Hash cluster, parameter SIZE

abracadabuda

unread,

Nov 26, 2009, 4:32:15 AM11/26/09

to

Hi everyone.

I have a table with transactions of customers. There are about 20
transactions per month for a customer, I need to store history of 24
months. There is about 1 500 000 customers. Average length of row is
300 bytes.

The only select statements on this table would be count of
transactions, balance of transactions, etc., etc of one customer.
There are no updates, inserting and deleting is running in batch. So I
decided to use hash cluster, with hash on customer_number.

Size of one db block is 8KB. One block therefore cannot store all
records of one customer, so I tried to set parameter SIZE of the
cluster to a higher value. I calculated the space for one custmer = 20
transations * 24 months * 300 bytes = 144 000 bytes, that's 140,625
KB, so I decided to use the SIZE of 144KB.

I tried to create the cluster with mentioned SIZE (144KB), but I got
this error message:
Error at line 1
ORA-02229: invalid SIZE option value

Action, I googled for this error is:
Specify an appropriate value.

I tried to decrease the SIZE value, the highest accepted SIZE value
was 32766 bytes (it didn't even accept 32K)

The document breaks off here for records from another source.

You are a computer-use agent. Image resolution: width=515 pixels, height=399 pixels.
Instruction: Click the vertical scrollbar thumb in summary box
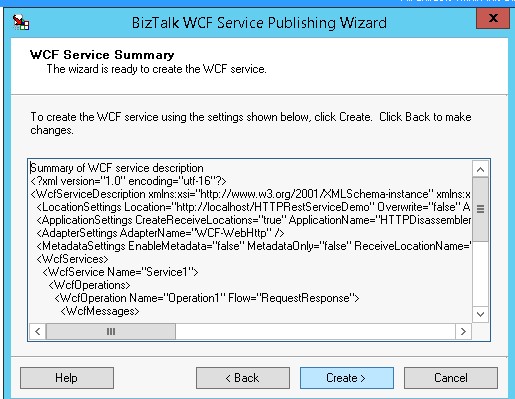480,209
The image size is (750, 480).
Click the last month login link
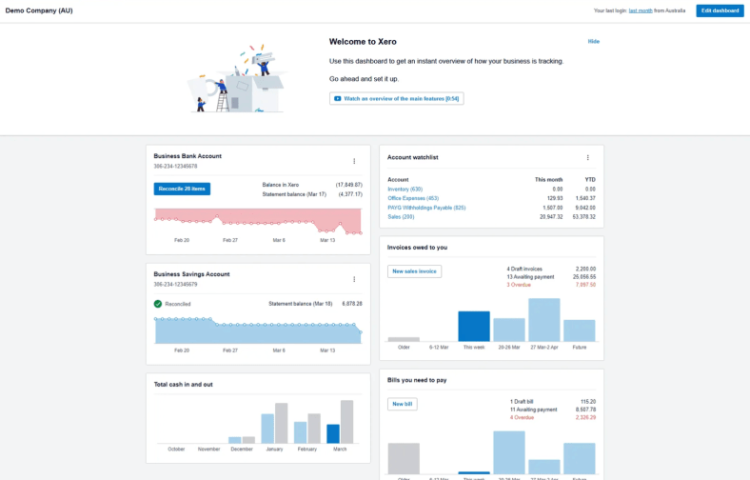(640, 10)
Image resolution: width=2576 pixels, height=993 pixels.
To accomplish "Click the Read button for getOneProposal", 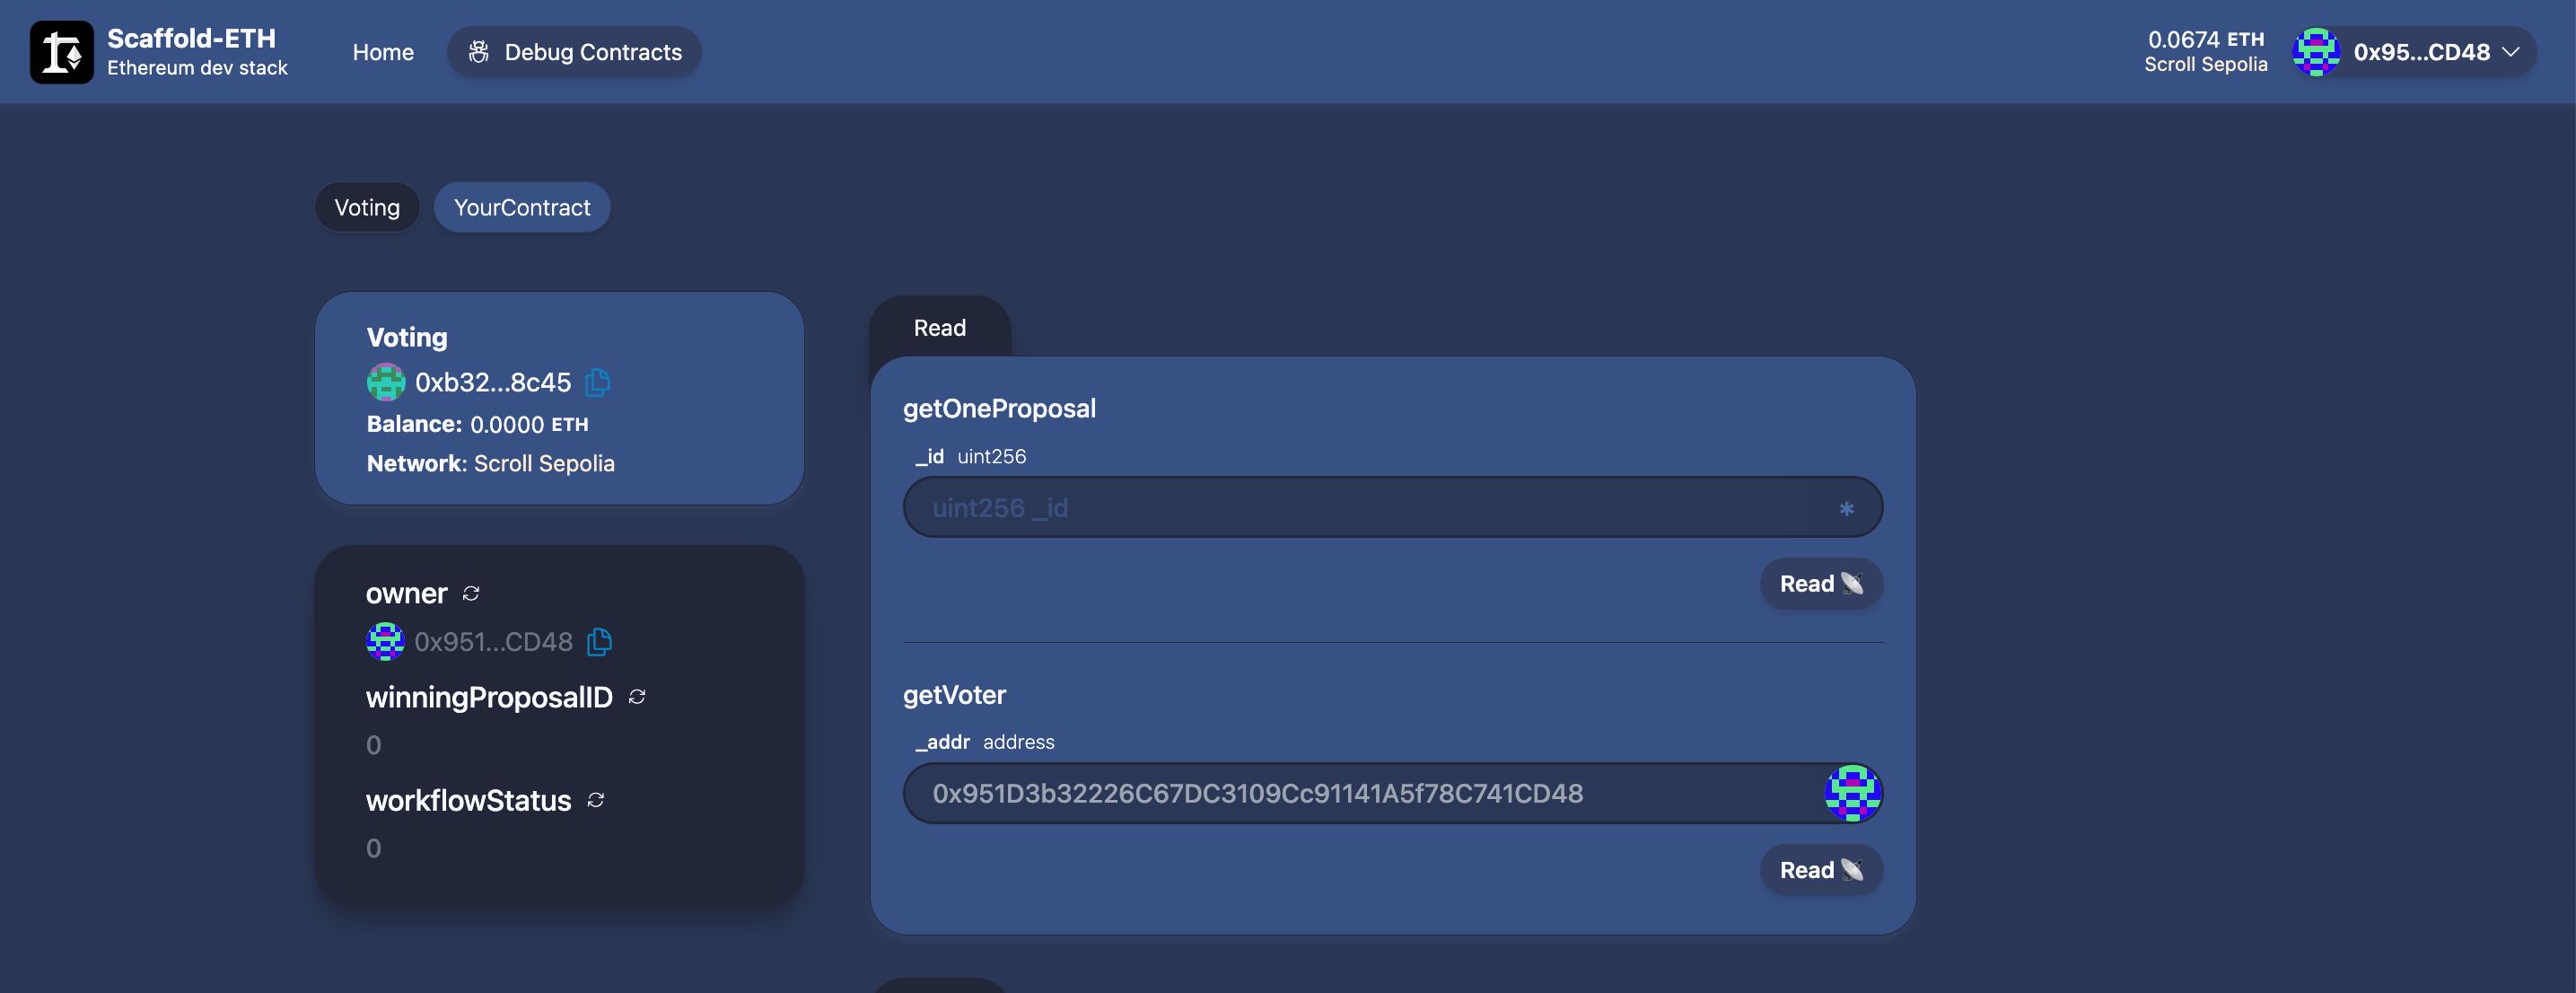I will click(x=1822, y=582).

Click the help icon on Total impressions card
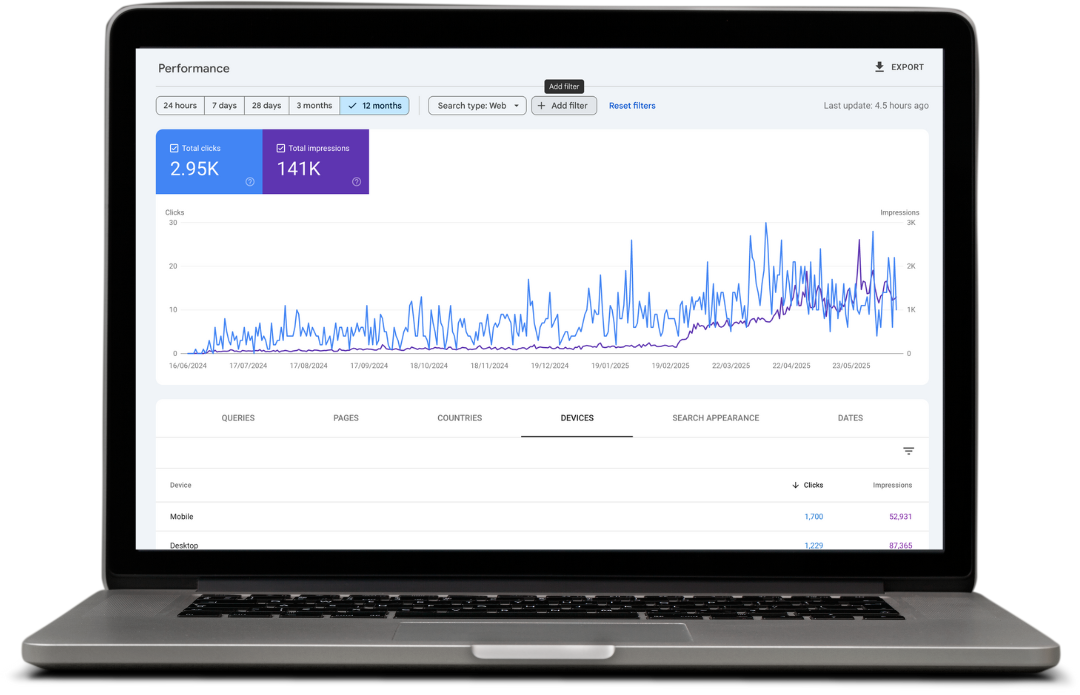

Only restriction I found in Oracle documentation is, that it has to be
an integer value. There is no restriction when specifing SIZE
parameter when creating cluster:
http://www.stanford.edu/dept/itss/docs/oracle/10g/server.101/b10759/statements_5001.htm

The only restriction I found when specifing SIZE is a note here:
http://download.oracle.com/docs/cd/E11882_01/server.112/e10592/clauses008.htm
Note:
Not all multiples of bytes are appropriate in all cases, and context-
sensitive limitations may apply. In the latter case, Oracle issues an
error message.

Create statement for my cluster:
CREATE CLUSTER CLS$TEST_HASH
(
cust_no VARCHAR2(10)
)
TABLESPACE DATL_TEST
PCTUSED 0
PCTFREE 0
INITRANS 2
MAXTRANS 255
SIZE 144K
STORAGE (
INITIAL 256K
MINEXTENTS 1
MAXEXTENTS UNLIMITED
PCTINCREASE 0
BUFFER_POOL DEFAULT
)
HASHKEYS 2000003
HASH IS mod(to_number(cust_no), 2000003)
NOROWDEPENDENCIES
NOCACHE
NOPARALLEL;

Can you please help me? I cannot find anything useful anywhere :( What
are the context-sensitive limitations for creating cluster with
specified SIZE?

I'm using Oracle Database 10g Enterprise Edition Release 10.2.0.4.0 -
64bi

Thanks a lot.
abracadabuda

hpuxrac

unread,

Nov 26, 2009, 12:48:47 PM11/26/09

to

On Nov 26, 4:32 am, abracadabuda <abracadab...@gmail.com> wrote:

snip

> Hi everyone.
>
> I have a table with transactions of customers. There are about 20
> transactions per month for a customer, I need to store history of 24
> months. There is about 1 500 000 customers. Average length of row is
> 300 bytes.
>
> The only select statements on this table would be count of
> transactions, balance of transactions, etc., etc of one customer.
> There are no updates, inserting and deleting is running in batch. So I
> decided to use hash cluster, with hash on customer_number.
>
> Size of one db block is 8KB. One block therefore cannot store all
> records of one customer, so I tried to set parameter SIZE of the
> cluster to a higher value. I calculated the space for one custmer = 20
> transations * 24 months * 300 bytes = 144 000 bytes, that's 140,625
> KB, so I decided to use the SIZE of 144KB.
>
> I tried to create the cluster with mentioned SIZE (144KB), but I got
> this error message:
> Error at line 1
> ORA-02229: invalid SIZE option value
>
> Action, I googled for this error is:
> Specify an appropriate value.
>
> I tried to decrease the SIZE value, the highest accepted SIZE value
> was 32766 bytes (it didn't even accept 32K)
>
> Only restriction I found in Oracle documentation is, that it has to be
> an integer value. There is no restriction when specifing SIZE

> parameter when creating cluster:http://www.stanford.edu/dept/itss/docs/oracle/10g/server.101/b10759/s...
>
> The only restriction I found when specifing SIZE is a note here:http://download.oracle.com/docs/cd/E11882_01/server.112/e10592/clause...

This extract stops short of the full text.